§ TAREA POR REALIZAR: Escribe la continuación del texto «Cumpleaños», el relato del nacimiento contado por los padres, empezando después de su última frase.

11 de enero de 2012

CUMPLEAÑOS


De pequeña preguntaba a mi madre “¿Te acuerdas cuando yo nací?”. Me contaba que fue una noche de una gran nevada y que mi padre tuvo que ir a buscar a mi abuelo que era médico y vivía en la casa del médico, al lado de una pequeña ermita vigilada por el río. Mi padre añadía que casi le tuvo que traer en “volandas” del espesor de la nevada. ¡Cómo me gustaba escuchar aquel momento cuando llegué a la vida!
Mi madre al ver aquellos ojos medio oscuros con un interés inusitado continuaba dándome todo tipo de detalles “y venías al revés, de nalgas” “con lo chiquitita que eras, me costó mucho que salieses” “y cuando arrancaste a llorar, no parabas”…En ese momento mi padre se hacía con las riendas del relato y comenzaba a despotricar, “hija mía has llorado y has dado guerra lo que no esta escrito, no sabíamos que hacer contigo…”. Recordaba las noches que tenía que madrugar, pero el bebe tenía pulmones para conseguir que no pegase ojo en toda la noche. Recordaba también un artilugio que hizo desde aquella cuna de madera beis hasta la cama de matrimonio para que mi madre me pudiese mecer y así no pasase frío en aquellas noches gélidas de invierno. Después de despacharse durante un rato, me miraba; aquel hombre duro, áspero y autoritario retomaba la dulzura y proseguía: “Ya te llevamos al médico y nos confirmó que estabas herniada y por eso llorabas”; quería redimir todas las “pestes” anteriores. Entonces me contaba que me llevaron a  la mejor clínica de pago de Bilbao, que se pusieron en manos del mejor cirujano y que éste les contó que a Benidor venían las suecas y traían una especie de “bikini” y que iba a intentar hacer una cicatriz de tal forma que cuando yo fuera jovencita si me ponía “este cacharro” como contaba mi padre, no se me vería.  Y así fue, corrían los sesenta.

§ SECCIÓN DE DATOS:
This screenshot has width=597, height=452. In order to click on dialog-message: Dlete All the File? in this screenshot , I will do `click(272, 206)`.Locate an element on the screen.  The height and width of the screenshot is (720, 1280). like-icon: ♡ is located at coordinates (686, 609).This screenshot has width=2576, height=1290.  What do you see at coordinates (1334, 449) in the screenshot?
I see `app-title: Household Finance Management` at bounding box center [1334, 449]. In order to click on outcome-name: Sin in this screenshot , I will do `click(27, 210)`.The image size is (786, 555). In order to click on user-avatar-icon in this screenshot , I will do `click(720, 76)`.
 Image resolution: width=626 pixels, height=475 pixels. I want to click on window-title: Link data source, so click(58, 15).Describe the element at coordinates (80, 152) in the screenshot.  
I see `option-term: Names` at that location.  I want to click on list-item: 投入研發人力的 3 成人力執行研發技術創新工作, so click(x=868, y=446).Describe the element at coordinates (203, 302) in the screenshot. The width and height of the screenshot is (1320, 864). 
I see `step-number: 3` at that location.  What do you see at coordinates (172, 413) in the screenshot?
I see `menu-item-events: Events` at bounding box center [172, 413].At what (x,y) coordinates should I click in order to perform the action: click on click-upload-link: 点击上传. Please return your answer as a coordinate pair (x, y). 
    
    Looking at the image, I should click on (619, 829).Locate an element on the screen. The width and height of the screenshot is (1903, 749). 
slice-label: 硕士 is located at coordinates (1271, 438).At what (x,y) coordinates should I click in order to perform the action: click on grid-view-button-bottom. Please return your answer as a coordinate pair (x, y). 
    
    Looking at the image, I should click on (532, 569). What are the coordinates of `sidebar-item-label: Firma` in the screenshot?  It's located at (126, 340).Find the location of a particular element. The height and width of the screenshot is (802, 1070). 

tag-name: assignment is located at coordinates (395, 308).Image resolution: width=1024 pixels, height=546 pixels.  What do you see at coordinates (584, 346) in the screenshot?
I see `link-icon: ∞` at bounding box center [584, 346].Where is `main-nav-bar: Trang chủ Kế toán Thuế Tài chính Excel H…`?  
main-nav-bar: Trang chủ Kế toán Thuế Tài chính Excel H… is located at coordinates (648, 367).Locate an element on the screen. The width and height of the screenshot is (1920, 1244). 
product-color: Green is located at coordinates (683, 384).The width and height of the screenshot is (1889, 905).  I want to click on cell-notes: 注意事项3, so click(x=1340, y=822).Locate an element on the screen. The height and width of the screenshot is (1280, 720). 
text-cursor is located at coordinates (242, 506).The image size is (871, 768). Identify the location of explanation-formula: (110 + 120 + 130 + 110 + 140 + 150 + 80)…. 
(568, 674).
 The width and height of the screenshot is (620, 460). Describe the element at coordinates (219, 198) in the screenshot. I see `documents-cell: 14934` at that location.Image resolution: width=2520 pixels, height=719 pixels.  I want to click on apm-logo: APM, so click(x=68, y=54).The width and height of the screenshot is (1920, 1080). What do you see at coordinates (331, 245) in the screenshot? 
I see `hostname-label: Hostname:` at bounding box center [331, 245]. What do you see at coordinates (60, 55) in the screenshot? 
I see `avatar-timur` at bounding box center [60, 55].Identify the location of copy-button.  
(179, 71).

§ RESULTADO DEL EJERCICIO:
Los primeros cumpleaños de mi memoria eran un día especial que para merendar tomábamos toda la familia chocolate con churros que hacía mi abuela. Aquellos churros cargados de azúcar, sobre un papel de estraza empapado de grasa, aquella mesa tocinera que solo se utilizaba en celebraciones especiales, aquellos niños nerviosos e inquietos ante la novedad, aquellos adultos permanentemente recordándonos las buenas maneras (“siéntate”, “no te levantes”, “estate quieto”),  ¡menuda era mi abuela, toda una señora!.
La celebración terminaba “de aquella manera”; los niños empachados del atracón de churros, el chocolate en las tazas, el juego improvisado de mojo mi churro en tu taza, te quito la cucharilla, el churro y lo que haga falta…todo ello ante la mirada de cabreo en “crescendo” de mi abuela. Mi madre se daba cuenta que había llegado el momento de evacuación y se las ingeniaba para sacarnos uno por uno, aunque fuese a puntapiés. Aquella casa, tan poco común y misteriosa para nosotros, era la casa que albergaba los momentos más especiales de nuestra infancia. Sabíamos que aunque la abuela nos había advertido que no volvería a hacer churros ni chocolate; aquello se la pasaría pronto. Menos mal, eran unos de los grandes acontecimientos de nuestra niñez, los cumpleaños. El mio, era el primero.